[Collected data]
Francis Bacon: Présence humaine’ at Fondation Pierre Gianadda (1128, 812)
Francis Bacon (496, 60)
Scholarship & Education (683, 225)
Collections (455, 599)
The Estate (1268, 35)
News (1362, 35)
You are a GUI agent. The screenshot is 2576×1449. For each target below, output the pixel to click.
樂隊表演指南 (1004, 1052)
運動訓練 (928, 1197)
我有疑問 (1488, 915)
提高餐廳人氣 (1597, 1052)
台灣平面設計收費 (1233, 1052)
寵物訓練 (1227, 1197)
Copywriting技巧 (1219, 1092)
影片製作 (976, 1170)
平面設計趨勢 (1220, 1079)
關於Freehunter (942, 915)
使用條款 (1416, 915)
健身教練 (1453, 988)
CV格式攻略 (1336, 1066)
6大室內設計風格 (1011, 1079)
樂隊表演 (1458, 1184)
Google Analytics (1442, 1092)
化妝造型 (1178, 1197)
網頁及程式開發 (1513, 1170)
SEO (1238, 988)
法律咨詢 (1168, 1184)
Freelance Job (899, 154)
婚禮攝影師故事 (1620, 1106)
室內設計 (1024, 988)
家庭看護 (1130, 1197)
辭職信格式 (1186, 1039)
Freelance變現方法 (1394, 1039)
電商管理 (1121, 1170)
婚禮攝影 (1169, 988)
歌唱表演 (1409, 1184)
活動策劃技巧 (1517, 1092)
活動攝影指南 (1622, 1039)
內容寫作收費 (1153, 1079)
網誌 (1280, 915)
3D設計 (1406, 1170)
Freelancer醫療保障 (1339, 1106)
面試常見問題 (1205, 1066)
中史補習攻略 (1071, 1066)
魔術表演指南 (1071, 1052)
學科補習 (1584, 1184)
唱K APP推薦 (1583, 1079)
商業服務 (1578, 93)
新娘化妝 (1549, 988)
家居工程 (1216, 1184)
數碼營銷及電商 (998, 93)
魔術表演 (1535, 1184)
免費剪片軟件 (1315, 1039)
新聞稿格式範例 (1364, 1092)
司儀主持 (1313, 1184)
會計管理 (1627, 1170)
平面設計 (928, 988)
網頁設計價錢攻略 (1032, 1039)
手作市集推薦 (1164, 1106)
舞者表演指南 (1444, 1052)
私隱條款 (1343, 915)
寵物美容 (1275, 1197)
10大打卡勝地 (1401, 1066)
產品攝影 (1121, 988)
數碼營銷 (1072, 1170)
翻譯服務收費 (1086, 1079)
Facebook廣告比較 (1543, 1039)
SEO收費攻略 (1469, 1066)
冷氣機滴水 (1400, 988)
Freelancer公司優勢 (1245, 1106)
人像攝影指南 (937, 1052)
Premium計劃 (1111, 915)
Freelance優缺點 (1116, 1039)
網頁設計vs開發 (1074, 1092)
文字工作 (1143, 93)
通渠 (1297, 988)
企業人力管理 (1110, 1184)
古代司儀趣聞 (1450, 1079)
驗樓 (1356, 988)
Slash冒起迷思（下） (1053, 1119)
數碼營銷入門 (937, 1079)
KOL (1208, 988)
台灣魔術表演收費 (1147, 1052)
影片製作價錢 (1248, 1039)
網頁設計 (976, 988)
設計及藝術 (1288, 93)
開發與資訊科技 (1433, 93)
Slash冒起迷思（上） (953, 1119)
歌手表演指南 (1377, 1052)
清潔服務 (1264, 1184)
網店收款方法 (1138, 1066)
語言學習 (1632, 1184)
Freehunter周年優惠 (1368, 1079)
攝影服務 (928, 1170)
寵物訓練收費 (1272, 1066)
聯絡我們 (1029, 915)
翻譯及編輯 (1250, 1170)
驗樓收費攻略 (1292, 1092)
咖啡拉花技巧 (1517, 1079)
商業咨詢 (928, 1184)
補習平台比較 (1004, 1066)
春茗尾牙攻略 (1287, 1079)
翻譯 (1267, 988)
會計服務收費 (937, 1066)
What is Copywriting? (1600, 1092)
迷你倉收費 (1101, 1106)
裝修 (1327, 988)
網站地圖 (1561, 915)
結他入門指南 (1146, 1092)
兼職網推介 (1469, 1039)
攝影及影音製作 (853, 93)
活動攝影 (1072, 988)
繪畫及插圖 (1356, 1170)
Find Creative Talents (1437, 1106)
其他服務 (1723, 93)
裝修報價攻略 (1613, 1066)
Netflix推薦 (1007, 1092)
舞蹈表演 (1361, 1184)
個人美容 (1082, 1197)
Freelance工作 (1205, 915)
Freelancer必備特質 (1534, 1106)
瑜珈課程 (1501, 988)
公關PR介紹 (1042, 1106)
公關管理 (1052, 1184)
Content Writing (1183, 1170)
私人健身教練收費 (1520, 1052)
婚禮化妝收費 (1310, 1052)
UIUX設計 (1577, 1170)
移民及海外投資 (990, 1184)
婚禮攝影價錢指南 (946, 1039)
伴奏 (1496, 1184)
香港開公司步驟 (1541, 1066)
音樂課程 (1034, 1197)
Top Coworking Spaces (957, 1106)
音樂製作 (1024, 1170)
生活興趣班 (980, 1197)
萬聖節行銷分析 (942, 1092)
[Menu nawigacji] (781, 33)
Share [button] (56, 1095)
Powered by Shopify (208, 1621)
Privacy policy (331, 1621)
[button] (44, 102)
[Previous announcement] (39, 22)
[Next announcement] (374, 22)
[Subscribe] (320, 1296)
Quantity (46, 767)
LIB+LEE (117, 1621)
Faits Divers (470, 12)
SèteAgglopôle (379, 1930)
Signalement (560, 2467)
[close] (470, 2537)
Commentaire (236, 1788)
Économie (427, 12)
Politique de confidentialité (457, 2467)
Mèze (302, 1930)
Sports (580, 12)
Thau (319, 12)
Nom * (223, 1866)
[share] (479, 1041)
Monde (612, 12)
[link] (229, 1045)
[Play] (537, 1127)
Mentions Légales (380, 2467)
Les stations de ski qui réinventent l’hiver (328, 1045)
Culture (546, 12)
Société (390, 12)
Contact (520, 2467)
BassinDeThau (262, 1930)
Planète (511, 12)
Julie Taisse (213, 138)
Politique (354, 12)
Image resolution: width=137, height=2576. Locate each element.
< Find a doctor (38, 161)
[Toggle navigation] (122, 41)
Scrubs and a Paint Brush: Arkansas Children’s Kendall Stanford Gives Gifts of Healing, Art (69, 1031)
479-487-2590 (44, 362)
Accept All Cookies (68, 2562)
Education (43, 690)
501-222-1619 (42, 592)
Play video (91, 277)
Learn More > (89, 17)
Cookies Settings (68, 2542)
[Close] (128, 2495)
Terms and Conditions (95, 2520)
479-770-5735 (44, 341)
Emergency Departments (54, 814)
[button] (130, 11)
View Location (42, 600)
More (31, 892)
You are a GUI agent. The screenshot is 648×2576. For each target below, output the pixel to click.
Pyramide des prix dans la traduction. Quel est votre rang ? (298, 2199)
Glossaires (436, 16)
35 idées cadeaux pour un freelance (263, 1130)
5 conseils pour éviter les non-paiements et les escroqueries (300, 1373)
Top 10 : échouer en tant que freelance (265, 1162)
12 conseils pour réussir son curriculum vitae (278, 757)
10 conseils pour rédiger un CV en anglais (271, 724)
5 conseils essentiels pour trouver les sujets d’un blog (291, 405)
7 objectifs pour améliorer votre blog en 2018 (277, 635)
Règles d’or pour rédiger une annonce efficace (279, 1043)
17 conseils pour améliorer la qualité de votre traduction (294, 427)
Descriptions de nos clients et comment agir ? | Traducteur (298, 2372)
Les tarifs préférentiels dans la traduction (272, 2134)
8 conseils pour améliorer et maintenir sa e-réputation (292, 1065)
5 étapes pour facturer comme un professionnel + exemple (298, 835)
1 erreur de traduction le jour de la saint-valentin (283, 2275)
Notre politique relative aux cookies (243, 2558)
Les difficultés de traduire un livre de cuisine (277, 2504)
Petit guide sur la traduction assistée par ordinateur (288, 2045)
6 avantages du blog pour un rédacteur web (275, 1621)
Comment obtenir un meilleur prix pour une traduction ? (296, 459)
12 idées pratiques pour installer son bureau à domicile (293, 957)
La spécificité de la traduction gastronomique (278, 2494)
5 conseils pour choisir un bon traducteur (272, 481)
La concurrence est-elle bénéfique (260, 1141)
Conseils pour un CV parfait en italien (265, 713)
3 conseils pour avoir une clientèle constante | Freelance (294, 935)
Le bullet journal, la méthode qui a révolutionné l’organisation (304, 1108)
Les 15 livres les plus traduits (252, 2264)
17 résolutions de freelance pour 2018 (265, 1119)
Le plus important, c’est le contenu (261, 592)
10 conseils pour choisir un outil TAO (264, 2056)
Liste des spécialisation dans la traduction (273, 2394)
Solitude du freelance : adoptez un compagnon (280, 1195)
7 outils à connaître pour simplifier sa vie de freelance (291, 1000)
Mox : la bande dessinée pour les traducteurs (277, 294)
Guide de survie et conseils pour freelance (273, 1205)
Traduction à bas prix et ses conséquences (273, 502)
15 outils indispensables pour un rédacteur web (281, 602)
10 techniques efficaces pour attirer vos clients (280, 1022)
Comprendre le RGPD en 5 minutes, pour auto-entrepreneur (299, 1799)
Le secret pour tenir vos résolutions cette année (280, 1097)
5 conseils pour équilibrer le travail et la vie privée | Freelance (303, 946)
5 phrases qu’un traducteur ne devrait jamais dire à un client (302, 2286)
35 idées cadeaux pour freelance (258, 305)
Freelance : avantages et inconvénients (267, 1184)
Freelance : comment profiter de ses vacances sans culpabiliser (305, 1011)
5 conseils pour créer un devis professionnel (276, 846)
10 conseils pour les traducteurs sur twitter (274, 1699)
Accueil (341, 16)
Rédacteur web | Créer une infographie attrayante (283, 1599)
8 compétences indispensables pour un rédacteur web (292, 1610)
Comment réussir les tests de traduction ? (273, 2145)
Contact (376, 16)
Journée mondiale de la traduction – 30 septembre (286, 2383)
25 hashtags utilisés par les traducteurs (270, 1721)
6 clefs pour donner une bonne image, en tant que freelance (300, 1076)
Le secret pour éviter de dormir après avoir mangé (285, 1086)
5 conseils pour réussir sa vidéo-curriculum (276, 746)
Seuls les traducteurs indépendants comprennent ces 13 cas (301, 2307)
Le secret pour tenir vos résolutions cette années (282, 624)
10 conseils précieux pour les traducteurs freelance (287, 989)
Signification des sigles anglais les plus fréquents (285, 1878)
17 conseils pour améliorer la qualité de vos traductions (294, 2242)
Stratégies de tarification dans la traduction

### TASK GOAL
What are the lines, exactly as written above, from the line with "6 clefs pour" to the line with "Seuls les traducteurs", both included? Output only those.

### TASK SOLUTION
6 clefs pour donner une bonne image, en tant que freelance (300, 1076)
Le secret pour éviter de dormir après avoir mangé (285, 1086)
5 conseils pour réussir sa vidéo-curriculum (276, 746)
Seuls les traducteurs indépendants comprennent ces 13 cas (301, 2307)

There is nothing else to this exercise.